The six explosions could be seen miles away, and set off fires that sent flames and black smoke shooting high above the Gulf coast state of Veracruz.

At least a dozen pipelines, most carrying natural gas, were affected, said Jesus Reyes Heroles, the head of Mexico's oil monopoly Petroleos Mexicanos, without providing specifics.

He said there would be hundreds of millions of dollars in lost production and about nine states and the capital, Mexico City, would be affected.

“It is a big blow,” he said. “You can't store natural gas or transport it by truck.”

The blasts caused brief jitters in international markets, with natural gas futures up as much as 20.2 cents on news of the explosions, although prices dropped in later trading. One oil pipeline was hit in Monday's attack but Pemex said the damage wouldn't affect crude exports.

Some local factories were forced to shut after natural gas supplies were cut. Residential supplies were not expected to be affected.

There were no immediate reports of injuries directly caused by the explosions and fires, although Fernando Leon Yepez, a civil defense official in Omealca, reported that two elderly women died of heart attacks shortly after the explosions.

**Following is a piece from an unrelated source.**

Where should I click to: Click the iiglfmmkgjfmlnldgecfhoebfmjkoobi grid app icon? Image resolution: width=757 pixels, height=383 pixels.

It was the second time in three months that the so-called People's Revolutionary Army claimed responsibility for a pipeline attack as part of what it has labeled its “prolonged people's war” against “the anti-people government.”

The group, known as the EPR, is a secretive, tiny rebel group that staged several armed attacks on government and police installations in southern Mexico in the 1990s. It was later weakened by internal divisions, leaving it unclear which splinter group may have carried out Monday's attacks.

The EPR claimed responsibility for a July attack on a major gas pipeline from Mexico City to Guadalajara in western Mexico that forced at least a dozen major companies, including Honda Motor Co., Kellogg Co. and The Hershey Co., to suspend or scale back operations.

That attack sent the Mexican government scrambling to increase security at “strategic installations” across Mexico. It was not clear what security measures were in place at the pipelines that exploded Monday.

The government did not immediately confirm the EPR's claim of responsibility. Interior Secretary Francisco Ramirez said the federal Attorney General's Office was trying to determine who was responsible.

“Pemex's fundamental installations are adequately protected by our armed forces, and we will do our utmost to find those responsible,” Ramirez said.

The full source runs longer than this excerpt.